Calculate the speed of the collision

The relative velocity and the collision normal are both vectors.

We can take the dot product of these two vectors to get the speed of the collision.

speed = rVelocityX * collisionNormalX + rVelocityY * collisionNormalY

If the speed is positive, that means the rectangles are moving towards each other, so we will need to resolve the collision.

A negative speed means they're moving away from each other and the collision will resolve itself.

We want to take the rectangle mass into consideration, so that rectangles with smaller mass are pushed more than rectangles with larger mass.

Calculate the impulse which is then used to calculate momentum, which is the product of mass and velocity.

impulse = 2*speed / (r1.mass + r2.mass);

Then use this to update the velocity of each rectangle - remember that we're only pushing the rectangles apart along the one axis with the least amount of overlap, so we only need to update one component of the velocity.

In this example it's the x-axis velocity, so we will update the vx attribute for each rectangle.

r2.vx -= (impulse * r1.mass * collisionNormalX)
r1.vx += (impulse * r2.mass * collisionNormalX)

This will push the rectangles away from each other.

If you're interested in learning more about the physics of collisions, this Khan Academy article is a good starting point.

Checking all object pairs for collisions

We've covered detecting and responding to a collision between two objects.

But in a D3 simulation we need to expand this to check for collisions between all object pairs.

One brute-force solution would be to use nested loops to compare all objects to all others, but that would be very slow.


forceCollide uses quadtrees to search for colliding node pairs in a much more efficient way.

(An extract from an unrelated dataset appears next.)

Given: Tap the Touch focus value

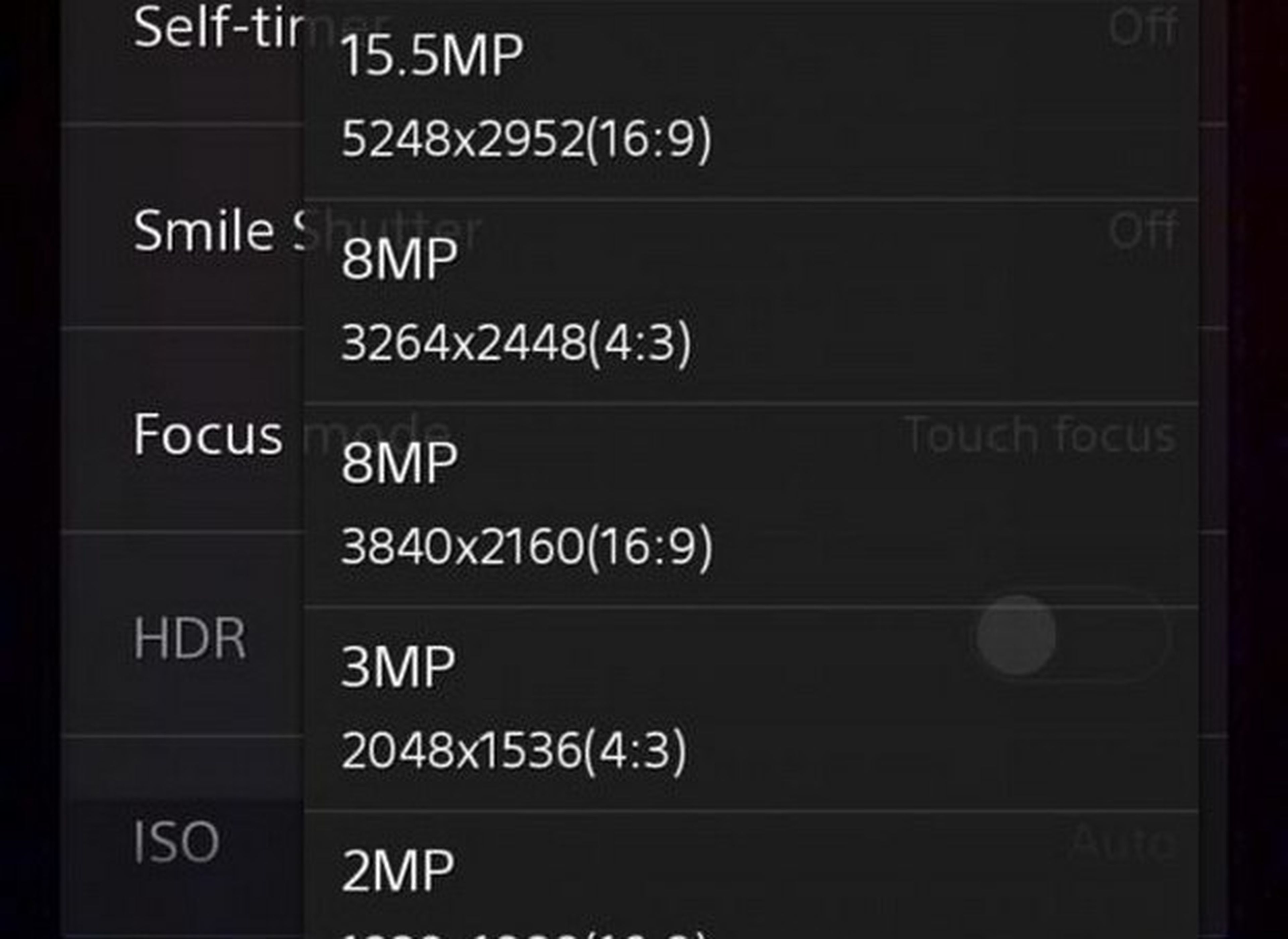Looking at the screenshot, I should click(x=1040, y=434).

A quadtree is a data structure that is used to partition a 2-D space by dividing it recursively into 4 regions.

D3 quad tree example

If you're familiar with binary trees where each node has two children, in a quadtree each node has up to 4 children.

quadtree four children

In a quadtree, each node is either a rectangle or a point, and will have up to 4 children that are rectangles and/or points.

The points are the leaf nodes, meaning they have no children.

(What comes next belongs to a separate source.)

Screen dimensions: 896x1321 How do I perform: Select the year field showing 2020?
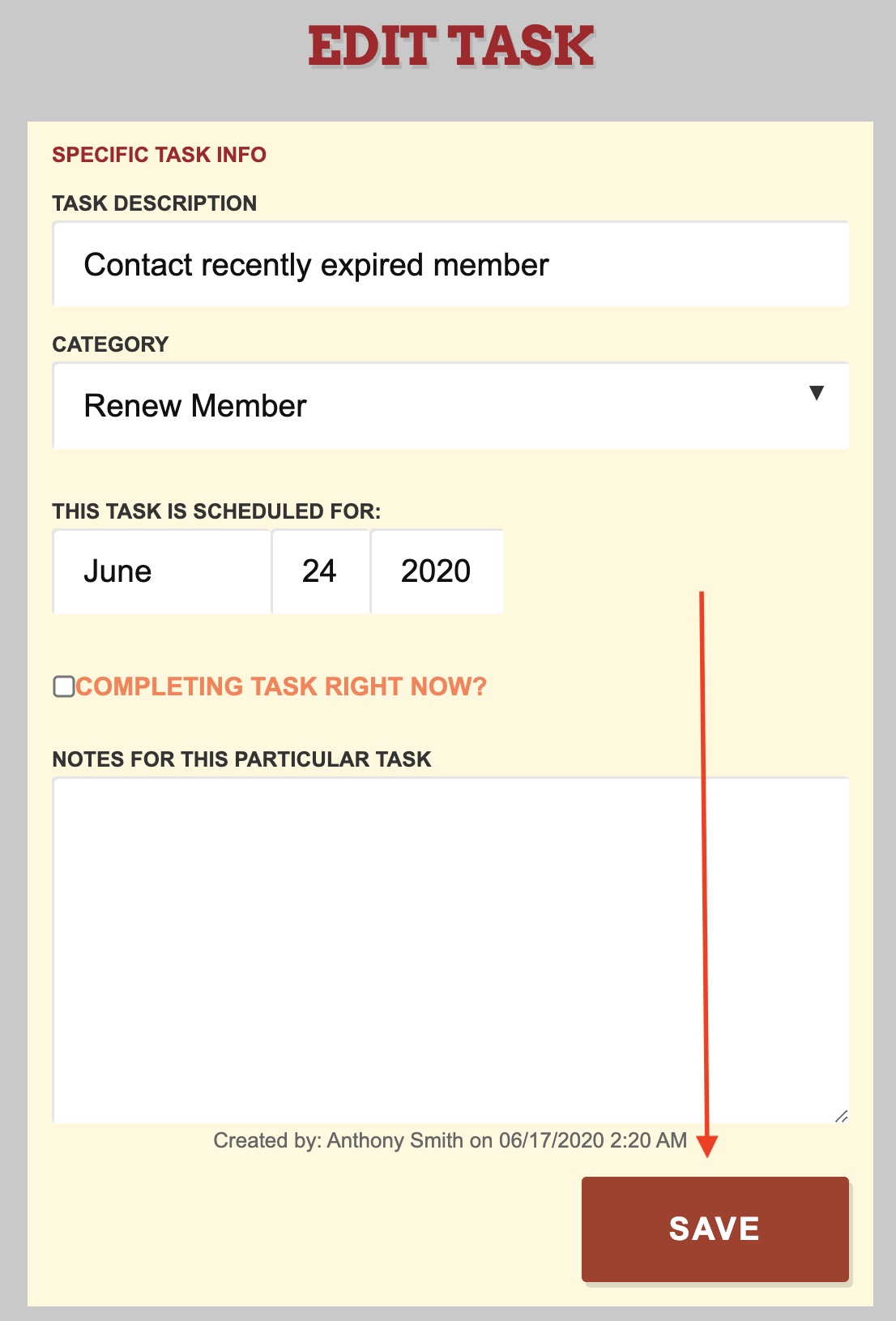coord(437,571)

We can efficiently determine if two nodes might be colliding by checking to see if they are located in the same quadrant in the quadtree, and continuing to traverse the tree until either:

  • They are no longer in the same quadrant.
  • Or until we get to the leaves.

So if we are looking at a pair of nodes where one is located in the top left quadrant, and the other is in the bottom right, then we can immediately dismiss them since they are not located near each other to begin with and definitely are not colliding.

If the two nodes are somewhat close, maybe they are both located in the top left quadrant, then we continue to traverse down until they are not in the same rectangle.

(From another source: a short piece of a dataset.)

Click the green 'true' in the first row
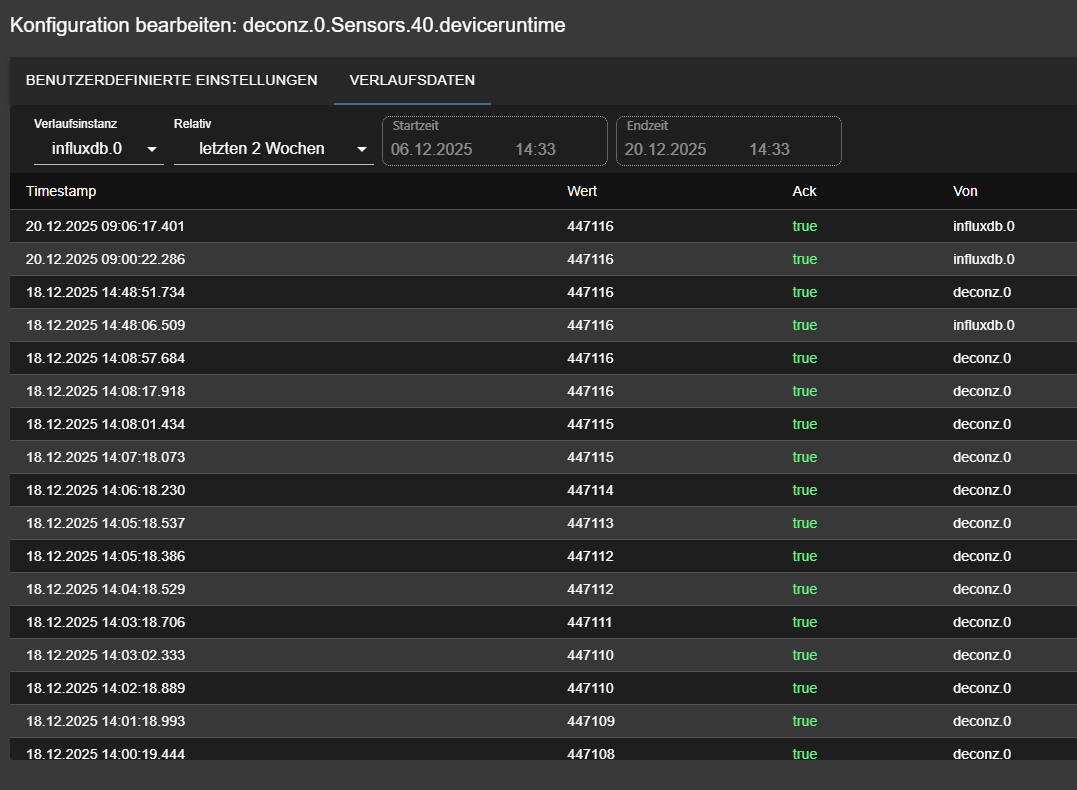Viewport: 1077px width, 790px height. tap(805, 225)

Or if we get all the way to the leaf nodes(the points), then we check to see if they are colliding with the calculations from earlier.

Thanks for reading!

My physics is pretty rusty (and to be completely honest, it was not one of my best subjects in school to begin with...) so I used a few sources to work out the calculations in this post.

The main sources I used were:

For more about quadtrees, check out this interactive visualization.

Reach out below or on Twitter @LVNGD with any questions or comments!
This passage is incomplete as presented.